[Work instruction] Print out each entry below exactly, please.

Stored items

★ ★ ★ ★ ★ ★ ★

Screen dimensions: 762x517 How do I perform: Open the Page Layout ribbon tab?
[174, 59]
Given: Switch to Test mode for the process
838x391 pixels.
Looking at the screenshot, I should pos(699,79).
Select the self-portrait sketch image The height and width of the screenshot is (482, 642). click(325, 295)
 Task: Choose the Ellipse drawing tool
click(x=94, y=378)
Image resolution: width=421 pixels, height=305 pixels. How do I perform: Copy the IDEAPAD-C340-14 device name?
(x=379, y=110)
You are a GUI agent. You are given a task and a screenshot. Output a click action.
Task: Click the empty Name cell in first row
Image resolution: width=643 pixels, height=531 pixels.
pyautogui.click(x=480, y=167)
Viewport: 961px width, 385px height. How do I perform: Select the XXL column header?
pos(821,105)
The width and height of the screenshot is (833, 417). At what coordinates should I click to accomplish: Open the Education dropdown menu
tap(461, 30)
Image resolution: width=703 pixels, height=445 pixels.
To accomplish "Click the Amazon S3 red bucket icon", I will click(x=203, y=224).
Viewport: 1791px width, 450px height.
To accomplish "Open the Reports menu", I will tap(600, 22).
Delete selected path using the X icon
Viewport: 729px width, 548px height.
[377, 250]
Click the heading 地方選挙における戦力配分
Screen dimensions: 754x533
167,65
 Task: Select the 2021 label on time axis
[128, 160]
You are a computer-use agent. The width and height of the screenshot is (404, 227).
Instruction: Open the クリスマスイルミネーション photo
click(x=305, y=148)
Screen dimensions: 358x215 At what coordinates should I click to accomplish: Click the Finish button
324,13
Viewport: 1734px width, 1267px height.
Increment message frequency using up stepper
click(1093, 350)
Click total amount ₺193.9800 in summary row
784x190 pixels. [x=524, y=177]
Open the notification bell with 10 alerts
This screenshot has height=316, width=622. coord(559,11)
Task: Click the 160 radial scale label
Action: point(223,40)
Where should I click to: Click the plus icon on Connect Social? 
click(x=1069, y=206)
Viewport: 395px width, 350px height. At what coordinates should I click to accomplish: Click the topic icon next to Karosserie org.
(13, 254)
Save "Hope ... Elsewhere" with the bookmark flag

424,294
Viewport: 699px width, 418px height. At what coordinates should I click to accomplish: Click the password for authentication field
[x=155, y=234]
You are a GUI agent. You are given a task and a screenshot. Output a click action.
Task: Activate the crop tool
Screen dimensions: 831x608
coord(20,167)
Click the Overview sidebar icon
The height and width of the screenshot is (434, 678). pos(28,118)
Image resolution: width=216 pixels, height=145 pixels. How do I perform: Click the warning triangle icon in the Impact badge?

★ ★ ★ ★ ★ ★ ★

[Result for this exercise]
Screen dimensions: 762x517 How do I perform: Open the Page Layout ribbon tab?
[174, 59]
Given: Switch to Test mode for the process
838x391 pixels.
Looking at the screenshot, I should pos(699,79).
Select the self-portrait sketch image The height and width of the screenshot is (482, 642). click(325, 295)
 Task: Choose the Ellipse drawing tool
click(x=94, y=378)
Image resolution: width=421 pixels, height=305 pixels. How do I perform: Copy the IDEAPAD-C340-14 device name?
(x=379, y=110)
You are a GUI agent. You are given a task and a screenshot. Output a click action.
Task: Click the empty Name cell in first row
Image resolution: width=643 pixels, height=531 pixels.
pyautogui.click(x=480, y=167)
Viewport: 961px width, 385px height. How do I perform: Select the XXL column header?
pos(821,105)
The width and height of the screenshot is (833, 417). At what coordinates should I click to accomplish: Open the Education dropdown menu
tap(461, 30)
Image resolution: width=703 pixels, height=445 pixels.
To accomplish "Click the Amazon S3 red bucket icon", I will click(x=203, y=224).
Viewport: 1791px width, 450px height.
To accomplish "Open the Reports menu", I will tap(600, 22).
Delete selected path using the X icon
Viewport: 729px width, 548px height.
[377, 250]
Click the heading 地方選挙における戦力配分
Screen dimensions: 754x533
167,65
 Task: Select the 2021 label on time axis
[128, 160]
You are a computer-use agent. The width and height of the screenshot is (404, 227).
Instruction: Open the クリスマスイルミネーション photo
click(x=305, y=148)
Screen dimensions: 358x215 At what coordinates should I click to accomplish: Click the Finish button
324,13
Viewport: 1734px width, 1267px height.
Increment message frequency using up stepper
click(1093, 350)
Click total amount ₺193.9800 in summary row
784x190 pixels. [x=524, y=177]
Open the notification bell with 10 alerts
This screenshot has height=316, width=622. coord(559,11)
Task: Click the 160 radial scale label
Action: point(223,40)
Where should I click to: Click the plus icon on Connect Social? 
click(x=1069, y=206)
Viewport: 395px width, 350px height. At what coordinates should I click to accomplish: Click the topic icon next to Karosserie org.
(13, 254)
Save "Hope ... Elsewhere" with the bookmark flag

424,294
Viewport: 699px width, 418px height. At what coordinates should I click to accomplish: Click the password for authentication field
[x=155, y=234]
You are a GUI agent. You are given a task and a screenshot. Output a click action.
Task: Activate the crop tool
Screen dimensions: 831x608
coord(20,167)
Click the Overview sidebar icon
The height and width of the screenshot is (434, 678). pos(28,118)
Image resolution: width=216 pixels, height=145 pixels. How do I perform: Click the warning triangle icon in the Impact badge?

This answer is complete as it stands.